La civilisation maya qui s'est développée dans presque tout le Guatemala actuel, est apparue environ 1 000 ans avant l'ère chrétienne. Le conquistador Pedro de Alvarado, détruit et soumet brutalement les peuples mayas d'Amérique centrale entre 1523 et 1527. Le Guatemala s'émancipe de l'autorité espagnole en 1821, faisant alors partie du Mexique. Une guerre éclate de 1838 à 1840, à travers laquelle le Guatemala acquiert son territoire actuel.

Aujourd’hui, 40% à 55% des habitants sont d'ascendance maya. Les Garifunas, seuls noirs du continent américain qui n'aient jamais connu l'esclavage, dont l’histoire officielle assure qu'ils sont les descendants des rescapés du naufrage d'un navire négrier, représentent 2% de la population. Les catholiques représentent entre 50 et 60 % de la population, mais de nombreux éléments des traditions locales y ont été introduits pour former ce que l'on appelle maintenant un syncrétisme maya. Environ 40% des Guatémaltèques sont protestants et près de 1% pratique toujours la religion ancestrale maya. La monnaie guatémaltèque, le quetzal, fait référence à l’oiseau sacré dont les Mayas utilisaient les longues plumes de la queue comme monnaie; il a été introduit en 1925, en remplacement du peso. Jusqu'en 1979, il était indexé sur le dollar US. Moins poétique que les plumes, il se compose de pièces de 1, 5, 10, 25, 50 centavos et 1 quetzal, et de billets de 50 centavos et 1, 5, 10, 20, 50 et 100 quetzales.

1 langue officielle : l'espagnol, que tous les indigènes ne comprennent pas.
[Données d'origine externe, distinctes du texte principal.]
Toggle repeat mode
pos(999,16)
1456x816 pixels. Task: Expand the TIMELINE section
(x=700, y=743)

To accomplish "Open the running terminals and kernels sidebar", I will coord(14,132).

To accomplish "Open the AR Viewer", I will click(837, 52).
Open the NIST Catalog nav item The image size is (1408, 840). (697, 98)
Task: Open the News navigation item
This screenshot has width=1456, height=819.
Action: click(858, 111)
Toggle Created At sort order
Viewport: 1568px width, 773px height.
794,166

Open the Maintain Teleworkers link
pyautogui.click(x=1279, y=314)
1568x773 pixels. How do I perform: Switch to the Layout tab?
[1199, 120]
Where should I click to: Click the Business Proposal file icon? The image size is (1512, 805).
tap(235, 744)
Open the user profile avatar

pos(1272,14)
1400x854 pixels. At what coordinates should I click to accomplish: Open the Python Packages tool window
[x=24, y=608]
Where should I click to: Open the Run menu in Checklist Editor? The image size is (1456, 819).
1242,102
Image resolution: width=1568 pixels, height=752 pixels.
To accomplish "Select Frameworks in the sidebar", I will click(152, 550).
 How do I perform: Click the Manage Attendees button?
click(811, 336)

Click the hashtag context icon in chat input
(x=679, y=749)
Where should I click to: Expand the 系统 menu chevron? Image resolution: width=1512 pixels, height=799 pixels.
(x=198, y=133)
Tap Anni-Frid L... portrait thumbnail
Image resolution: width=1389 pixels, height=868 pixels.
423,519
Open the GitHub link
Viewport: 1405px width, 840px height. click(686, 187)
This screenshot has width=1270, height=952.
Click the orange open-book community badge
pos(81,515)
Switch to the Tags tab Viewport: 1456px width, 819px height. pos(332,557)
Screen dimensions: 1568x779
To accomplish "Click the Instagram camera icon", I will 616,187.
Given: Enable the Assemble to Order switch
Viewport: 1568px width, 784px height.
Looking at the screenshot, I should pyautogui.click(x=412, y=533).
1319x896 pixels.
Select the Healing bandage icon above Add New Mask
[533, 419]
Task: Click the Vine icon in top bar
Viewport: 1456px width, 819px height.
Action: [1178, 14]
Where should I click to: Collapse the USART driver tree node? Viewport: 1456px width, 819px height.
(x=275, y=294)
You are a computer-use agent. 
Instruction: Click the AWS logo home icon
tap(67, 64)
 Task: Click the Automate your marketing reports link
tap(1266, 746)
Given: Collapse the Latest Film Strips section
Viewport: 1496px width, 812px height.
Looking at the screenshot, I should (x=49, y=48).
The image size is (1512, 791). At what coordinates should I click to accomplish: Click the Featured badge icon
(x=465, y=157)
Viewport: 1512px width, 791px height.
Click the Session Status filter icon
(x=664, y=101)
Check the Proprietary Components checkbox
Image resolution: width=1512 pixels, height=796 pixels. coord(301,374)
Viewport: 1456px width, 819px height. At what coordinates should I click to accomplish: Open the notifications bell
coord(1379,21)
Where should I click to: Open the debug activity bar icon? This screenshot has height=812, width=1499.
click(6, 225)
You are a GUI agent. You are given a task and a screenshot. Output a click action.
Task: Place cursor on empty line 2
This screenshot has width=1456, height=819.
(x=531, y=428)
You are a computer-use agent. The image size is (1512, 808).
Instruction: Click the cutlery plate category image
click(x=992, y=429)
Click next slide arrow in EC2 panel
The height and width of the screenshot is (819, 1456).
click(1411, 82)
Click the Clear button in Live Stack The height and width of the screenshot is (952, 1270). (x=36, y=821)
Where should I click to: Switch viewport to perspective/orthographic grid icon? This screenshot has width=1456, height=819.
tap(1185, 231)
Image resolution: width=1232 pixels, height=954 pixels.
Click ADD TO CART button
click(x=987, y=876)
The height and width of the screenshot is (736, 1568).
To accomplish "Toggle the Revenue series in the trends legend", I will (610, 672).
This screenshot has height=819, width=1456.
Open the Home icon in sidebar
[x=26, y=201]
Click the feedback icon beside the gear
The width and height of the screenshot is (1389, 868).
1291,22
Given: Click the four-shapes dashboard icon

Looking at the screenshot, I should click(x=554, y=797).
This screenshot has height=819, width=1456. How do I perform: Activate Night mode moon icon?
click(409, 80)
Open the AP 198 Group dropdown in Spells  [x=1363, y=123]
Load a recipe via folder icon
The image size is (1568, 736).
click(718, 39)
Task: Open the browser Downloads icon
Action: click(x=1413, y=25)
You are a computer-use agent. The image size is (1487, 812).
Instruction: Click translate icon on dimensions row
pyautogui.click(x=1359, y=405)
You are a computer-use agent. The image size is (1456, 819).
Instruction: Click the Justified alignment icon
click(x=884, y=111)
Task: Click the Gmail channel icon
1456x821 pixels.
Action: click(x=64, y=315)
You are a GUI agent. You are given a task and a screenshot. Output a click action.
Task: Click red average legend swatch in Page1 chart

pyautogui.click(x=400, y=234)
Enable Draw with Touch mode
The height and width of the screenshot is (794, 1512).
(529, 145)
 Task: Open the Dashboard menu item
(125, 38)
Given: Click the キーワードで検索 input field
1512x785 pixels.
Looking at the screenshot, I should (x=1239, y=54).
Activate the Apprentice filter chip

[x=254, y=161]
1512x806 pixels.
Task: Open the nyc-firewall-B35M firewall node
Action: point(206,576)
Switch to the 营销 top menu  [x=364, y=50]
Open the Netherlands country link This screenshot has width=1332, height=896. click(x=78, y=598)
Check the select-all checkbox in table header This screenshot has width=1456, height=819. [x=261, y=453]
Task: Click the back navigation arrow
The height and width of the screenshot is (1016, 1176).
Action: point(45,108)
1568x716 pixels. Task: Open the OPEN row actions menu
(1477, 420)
Depuis les accords de paix de 12/1996, la Constitution est disponible dans les 4 langues les plus parlées après l'espagnol : le quiché, le mam, le cakchiquel et le kekchi, et des documents officiels sont traduits dans certaines des 23 langues autochtones : l’Achí – 86 000 locuteurs , l’Aguacateco - 18 000 locuteurs, le Cakchiquel - 452 900 locuteurs, le Chortí - 30 000 locuteurs, le Chuj – 22 000 locuteurs, l’Itzá - 1 800 locuteurs, l’Ixil - 69 000 locuteurs, le Jacalteco – 89 000 locuteurs, le Kanjobal – 78 000 locuteurs, le Kekchí - 400 000 locuteurs, le Mam – 361 000 locuteurs, le Nebajixil -35 000 locuteurs, le Pokomam - 49 000 locuteurs, le Poqomchi' - 50 000 locuteurs, le Quiché - 2 000 000 locuteurs, le Sacapulteco – 37 000 locuteurs, le Sipacapense - 8 000 locuteurs, le Tacaneco - 20 000 locuteurs, le Tectiteco – 1 000 locuteurs, le Tzutujil – 84 000 locuteurs, l’Uspanteko - 3 000 locuteurs, le Yucatec - 2 000 locuteurs. Certaines langues sont en danger ou récemment disparues comme le Chicomuceltec qui avait 100 locuteurs en 1982.

Les garifuna comptent 17 000 locuteurs.

L'écriture maya ne possédait pas d'alphabet, On a jusqu'à présent identifié plus de 800 glyphes différents.

Le calendrier maya comportait différents cycles utilisés soit séparément, soit de manière concomitante. le tzolk'in, « année » non numérotée de 260 jours, à caractère divinatoire et religieux ; le haab, « année vague » non numérotée de 365 jours, à caractère civil ; le compte long, ou décompte des jours sur une période d'environ 5125 ans (soit 13 baktunob : 1 845 000 jours) 5127 ans pour le cycle actuel, destiné à la datation des événements historiques (successions, batailles), qui se subdivisait en : kin,1 jour, uinal, période de 20 kinob (20 jours), tun, période de 18 uinalob, soit environ 1 an (360 jours), katun, période de 20 tunob, soit environ 20 ans (7 200 jours),  baktun, période de 20 katunob, soit environ 394 ans (144 000 jours), pictun, période de 20 baktunob, soit environ 7885 ans (2 880 000 jours), calabtun, période de 20 pictunob, soit environ 157 700 ans (57 600 000 jours), kinchiltun période de 20 calabtunob, soit environ 3 millions d'années (1 152 000 000 jours), et alautun, période de 20 kinchiltunob soit environ 63 millions d'années (23 040 000 000 jours). Le nombre 20 apparaît fréquemment dans le calendrier, car les Mayas utilisaient un système de numération en base 20.